Dzieci z Markowic marzną na lekcjach wychowania fizycznego
Mieszkańcy dzielnicy od kilku lat proszą o termomodernizację sali gimnastycznej przy Zespole Szkolno-Przedszkolnym nr 1 w Raciborzu.
- Miało to być zrobione w tym roku, ale nic takiego się nie stało. Znowu idzie zima i dzieci znowu będą marznąć - poskarżyła się prezydentowi Dariuszowi Polowemu mieszkanka Markowic podczas spotkania z władzami Raciborza, które 21 października zostało zorganizowane w dzielnicy.
- Nie obiecam tego. Oświata stanowi jedną trzecią budżetu Raciborza. To jest ponad 70 mln zł. Z subwencji dostajemy 34 mln zł, czyli dodajemy do oświaty 36 mln zł - odpowiedział mieszkańcom Markowic prezydent Dariusz Polowy.
- Panie prezydencie, tam jest 18 stopni. Może chociaż zewnętrzną ścianę sali gimnastycznej ocieplić, żeby tam były godne warunki - proponowali mieszkańcy Markowic. Brak jednoznacznej deklaracji prezydenta skwitowali słowami: pewnie, niech dzieci marzną. Ktoś z sali rzucił, że "na dzieciach się nie oszczędza".

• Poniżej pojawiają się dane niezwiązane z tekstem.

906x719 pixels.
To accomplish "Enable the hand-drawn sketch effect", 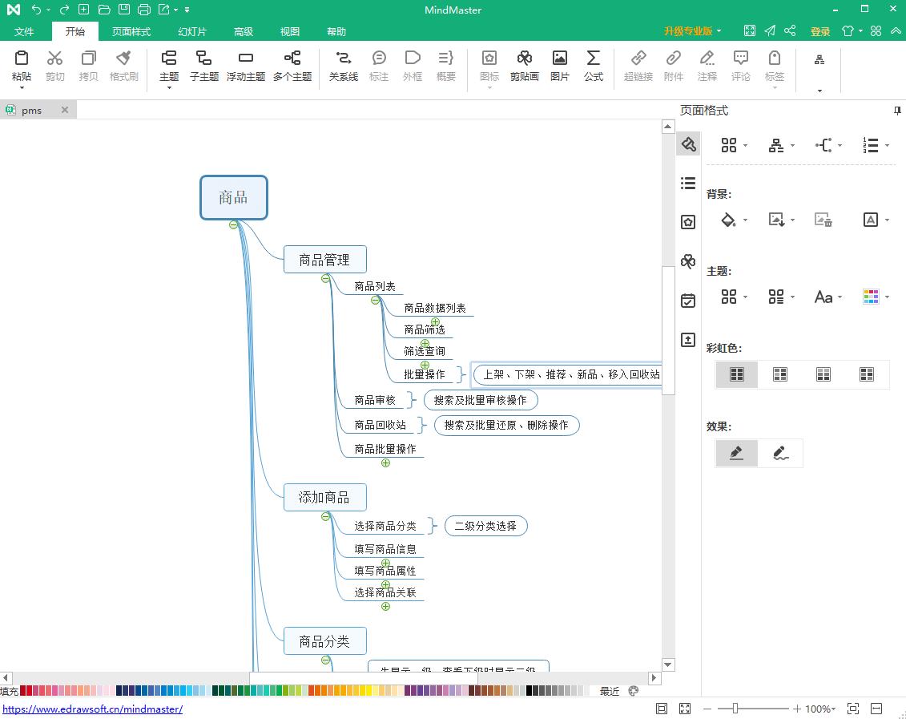I will coord(780,453).
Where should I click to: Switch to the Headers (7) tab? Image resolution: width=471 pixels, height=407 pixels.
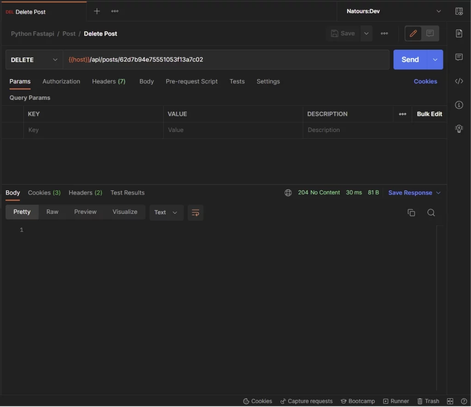click(109, 81)
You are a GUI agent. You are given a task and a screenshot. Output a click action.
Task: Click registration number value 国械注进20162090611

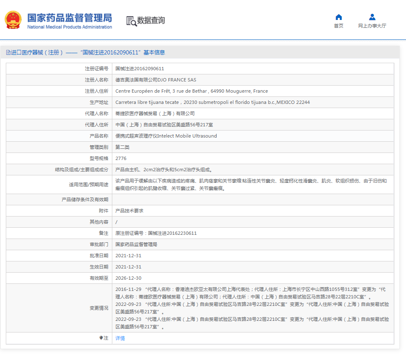139,69
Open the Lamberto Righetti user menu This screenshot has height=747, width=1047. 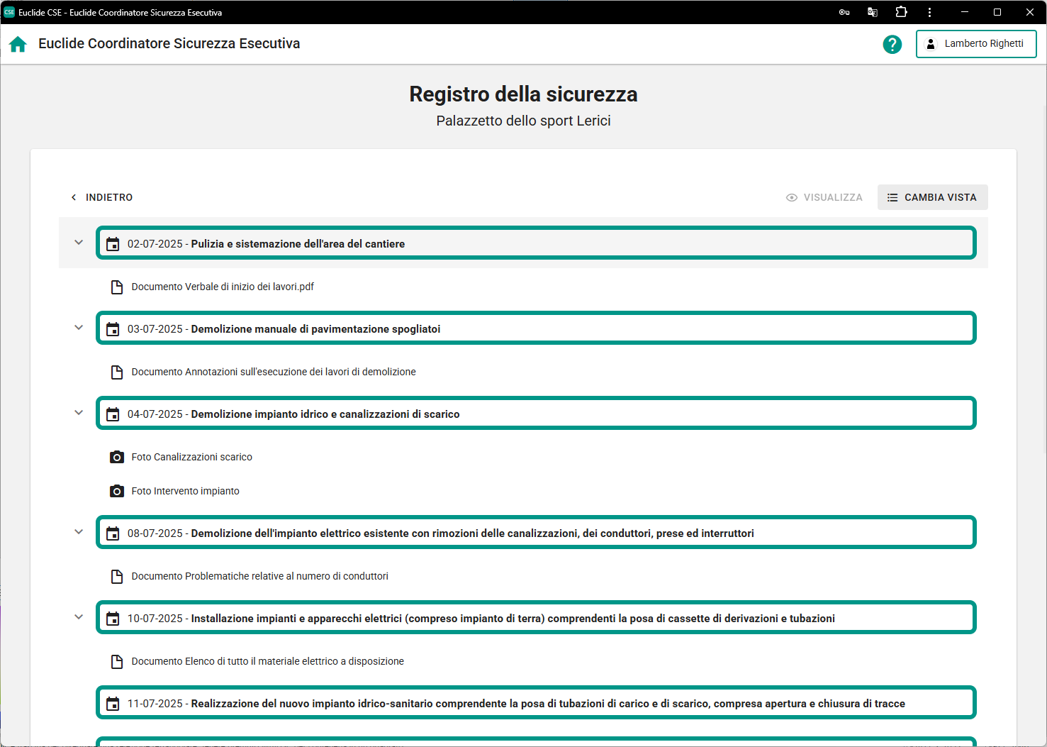[975, 44]
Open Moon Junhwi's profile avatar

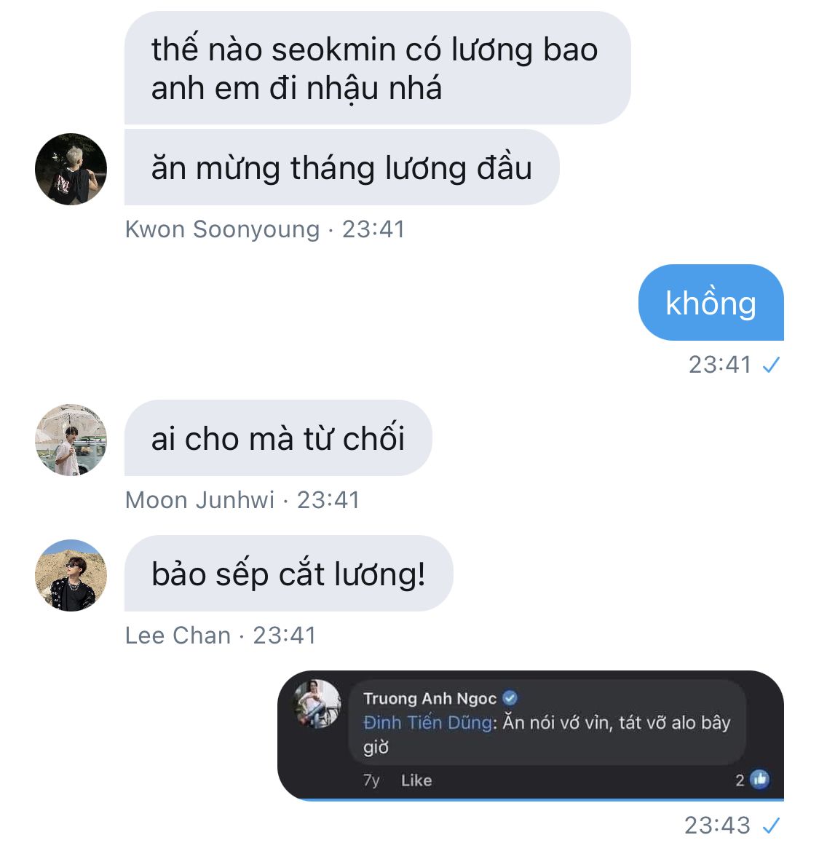coord(71,440)
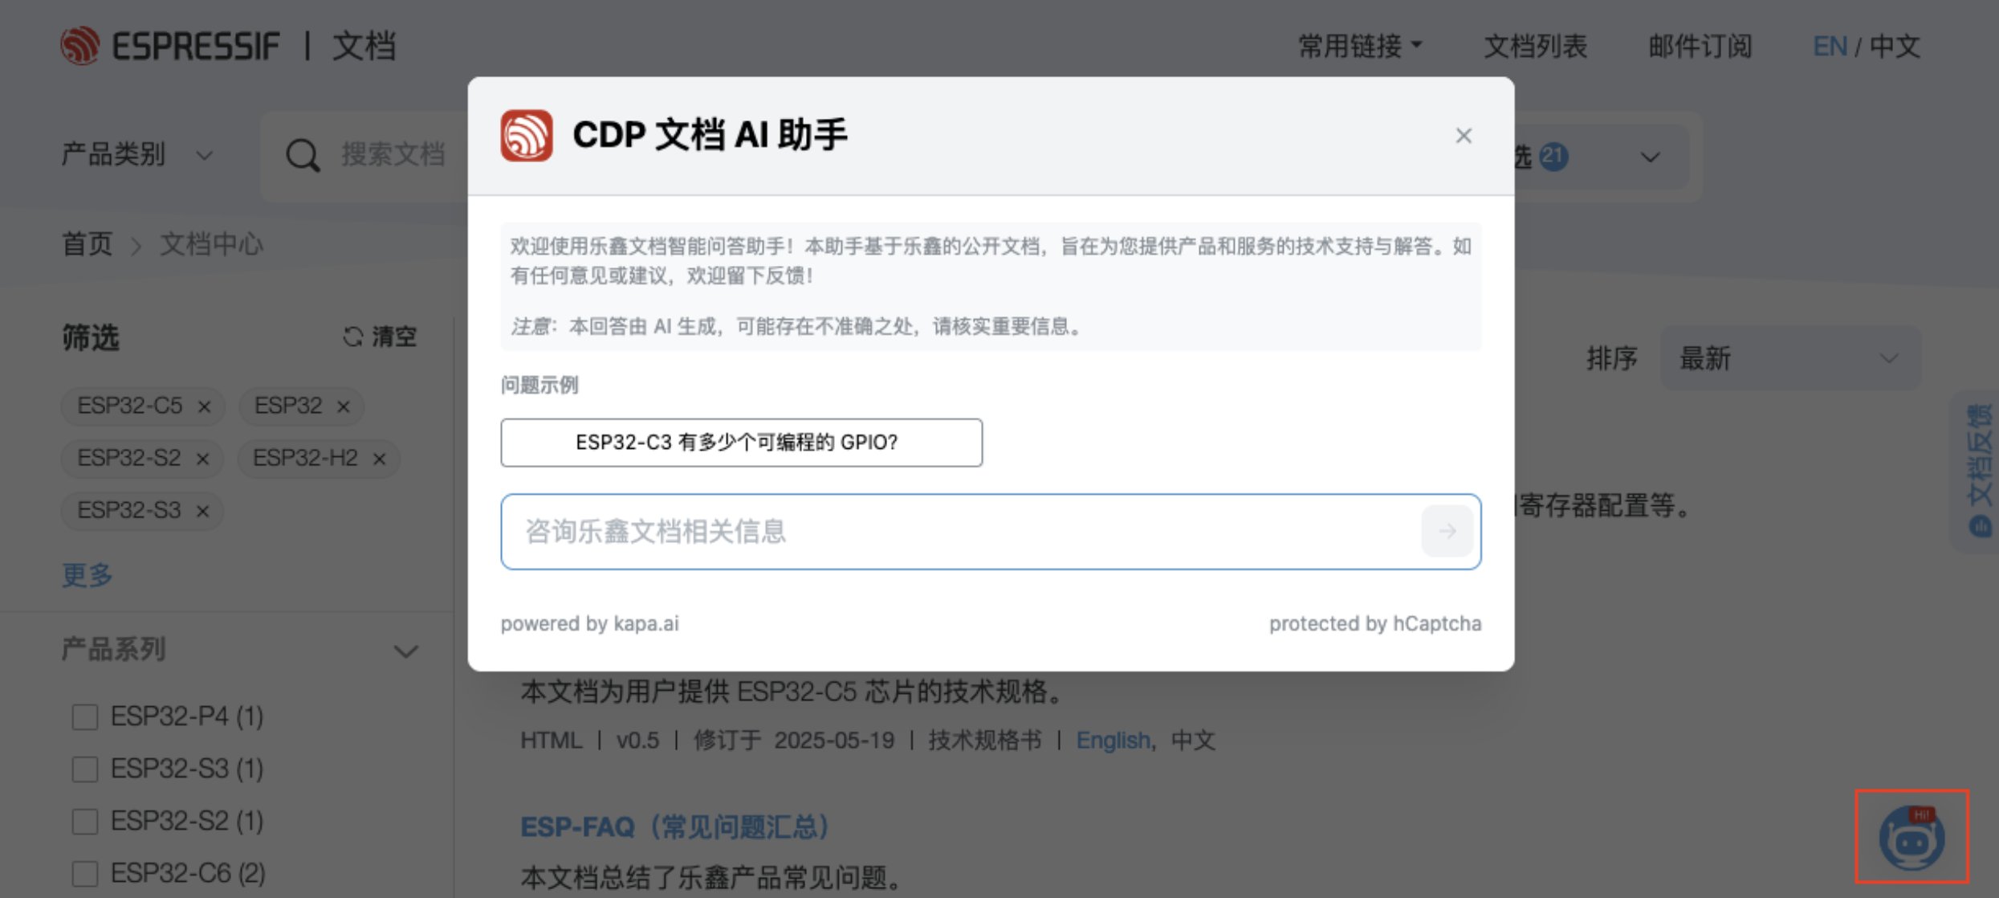
Task: Remove the ESP32-H2 filter tag
Action: click(x=378, y=459)
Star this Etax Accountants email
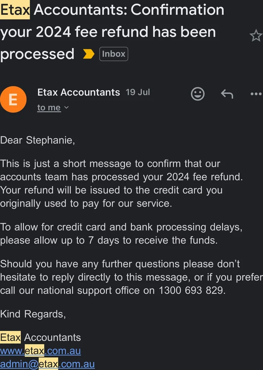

Prezydent Raciborza odpowiedział, że wydatki miasta na dzieci są różnorakie i nie ograniczają się tylko do regularnych zajęć w szkołach. - Wydajemy pieniądze również na dzieci mające zajęcia sportowe. Wydajemy na dzieci biorące udział w Warsztatach Terapii Zajęciowej. Pytanie tylko, ile jeszcze można dosypać pieniędzy do worka pt. oświata. W tym roku zaciągnęliście państwo kredyt w wysokości 7 mln zł. Pytanie, co z tego macie - kontynuował Polowy.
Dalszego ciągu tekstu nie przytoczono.